Despite the moonlight the Old Man tries to edge a little closer to the convoy, trusting to our dark background and probably also relying on the lack of watchfulness among the sailors in the convoy.
Of course we show very little above the water, and we haven’t much of a bow wave at this speed. If only we could present our narrow silhouette, bow or stern, to the enemy, we would be almost invisible. This, however, is impossible right now: we have to pursue a course parallel to—and slightly in advance of—the convoy’s.
Why doesn’t a convoy this size have more of an outlying escort? I ask myself. Was that one ship all the Tommies were able to provide by way of protection for their flanks? Or are we already between the outer ring and the convoy itself?
The Old Man will know what to do. This isn’t his first convoy. He has a thorough knowledge of enemy tactics. Once he even used his periscope to observe a depth bomb pursuit aimed at himself. The commander of the destroyer had presumed that the boat was lying deep in an estimated position that the Old Man had long since abandoned. The Old Man had all motors stopped, suspended the boat from the periscope, and watched the destroyer making its runs and laying down a whole carpet of depth charges. He’s even said to have played at being a sports commentator, giving a running commentary on the proceedings so that the men could share in the fun.
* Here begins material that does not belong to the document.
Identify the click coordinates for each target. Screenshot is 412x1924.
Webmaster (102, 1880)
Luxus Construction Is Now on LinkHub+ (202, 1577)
Right now he’s silent. “Four columns,” is all he says in the course of the next fifteen minutes.
Our high-speed escape from the picket boat has apparently brought us too far ahead of the convoy, which explains why we’ve been running at slow speed for some time. Headquarters will no doubt have summoned a number of other boats that haven’t yet arrived. For the time being, our job is to keep signaling the course of the convoy.